This is a bust of Lord Elgin, the Governor-General at the time of the push towards responsible government.
Tensions south of the border had their influence on those who would lead the country into Confederation. The Civil War served as a lesson to colonial politicians looking for further self government that they needed a strong union among the Canadian colonies.
The Fathers of Confederation came into their own in the 1850s and early 1860s. Not all of them were politicians, but most were. They didn't all get along, but understood the need to work together. During meetings and negotiations in the 1860s, they would eventually bring about the terms that led to Confederation in 1867.
Three of them are gathered in photographic portraits here: John A. Macdonald, George Brown, and George-Etienne Cartier.

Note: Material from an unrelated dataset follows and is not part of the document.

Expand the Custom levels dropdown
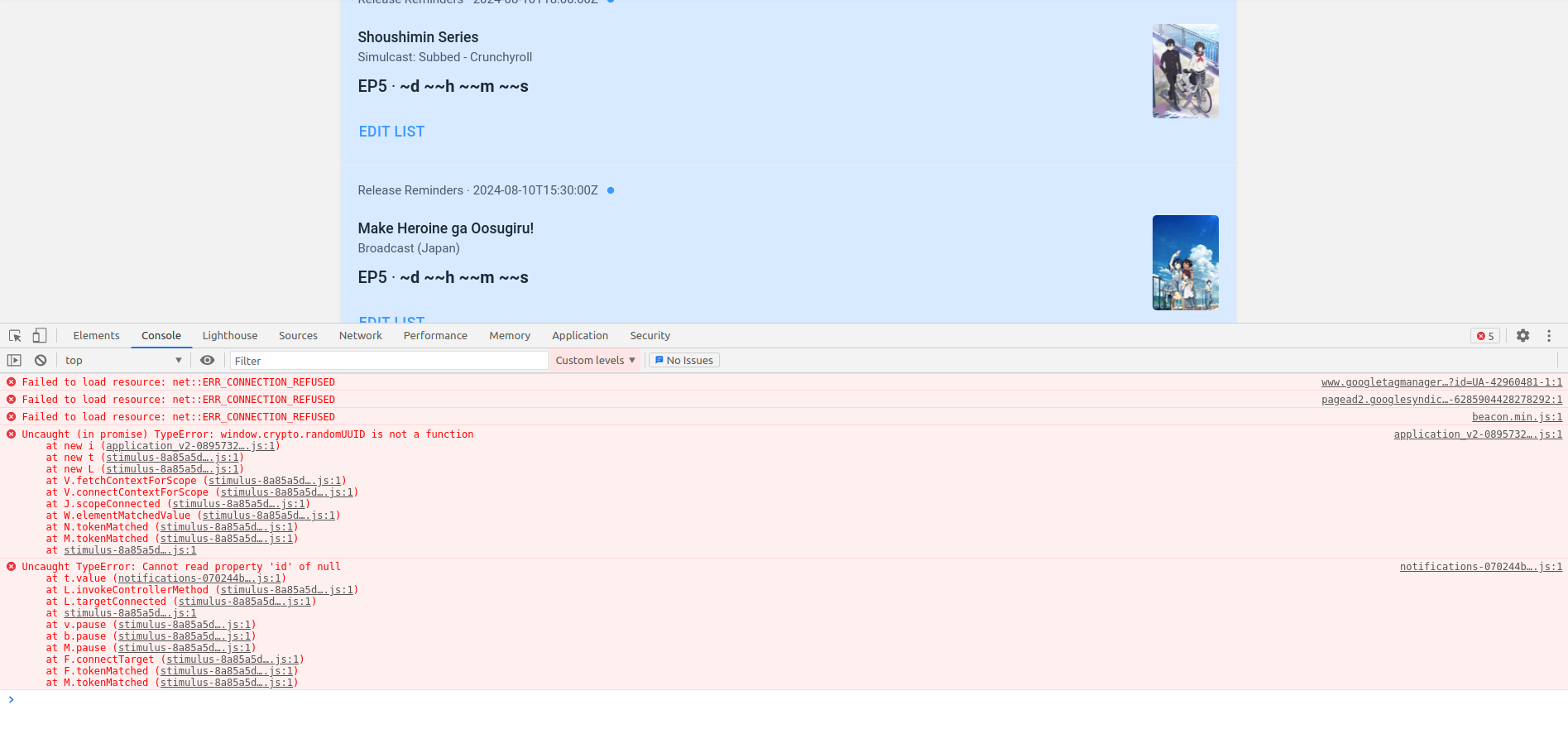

The most eloquent of the Fathers was one of their most unusual: Thomas D'Arcy McGee. He had in younger days been a radical in his native Ireland, had fled to the New World, and here had underwent a complete change in his perspective, seeing the value of a Parliamentary system based on British influences where minorities could have a chance to prosper.
McGee would pay dearly for his change of heart. Irish radicals despised him for it, and in 1868 he was assassinated while coming home from Parliament to the boarding house he was staying in near the Hill. The gun used in the assassination is here.
Artifacts of the time, with a photo of Queen Victoria behind. Cartier would take this trunk with him to London for the conferences that would formalize Confederation.
This large banner on a wall shows the reading of the proclamation of Confederation at Market Square in Kingston on July 1st, 1867.